[Task instructions] Using the records below, return exactly the lines from the one containing "Where should I" through the last, and omit pictures.

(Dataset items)

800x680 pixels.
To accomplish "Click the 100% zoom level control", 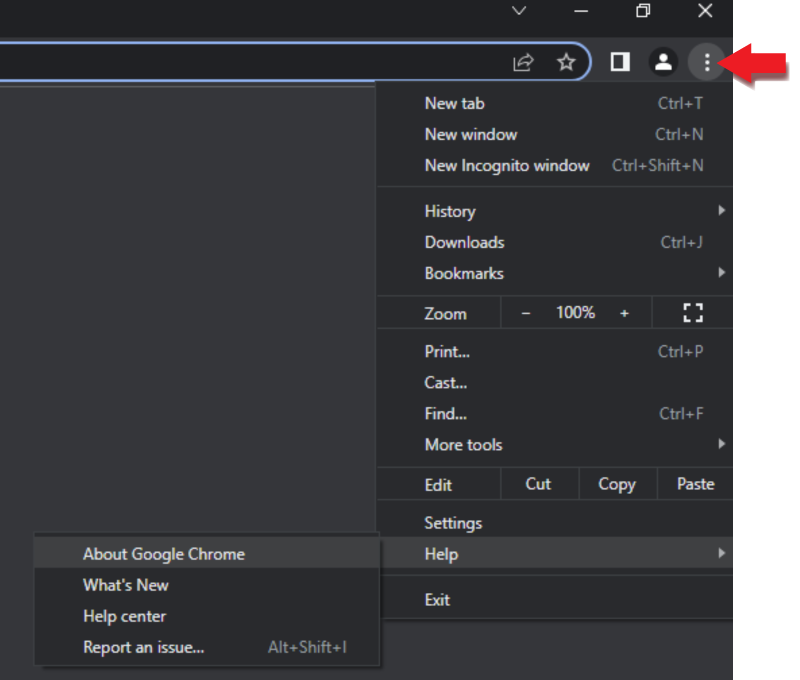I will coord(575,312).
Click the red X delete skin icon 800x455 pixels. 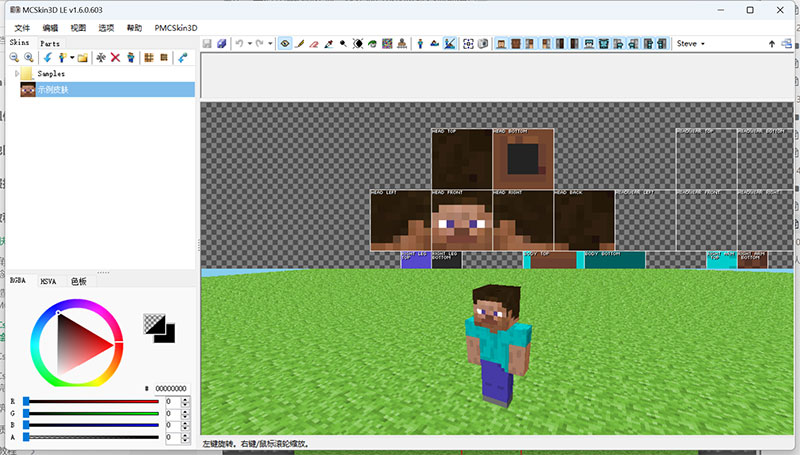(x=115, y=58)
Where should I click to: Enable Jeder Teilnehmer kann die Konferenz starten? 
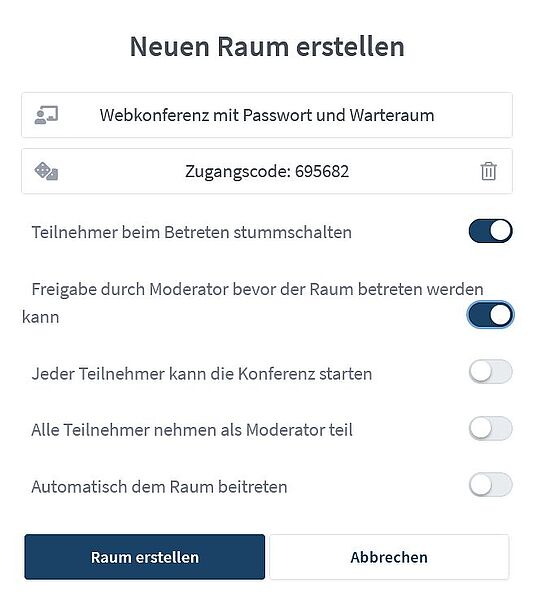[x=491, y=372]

[Response for this exercise]
Where should I click to: Enable Jeder Teilnehmer kann die Konferenz starten? 
[x=491, y=372]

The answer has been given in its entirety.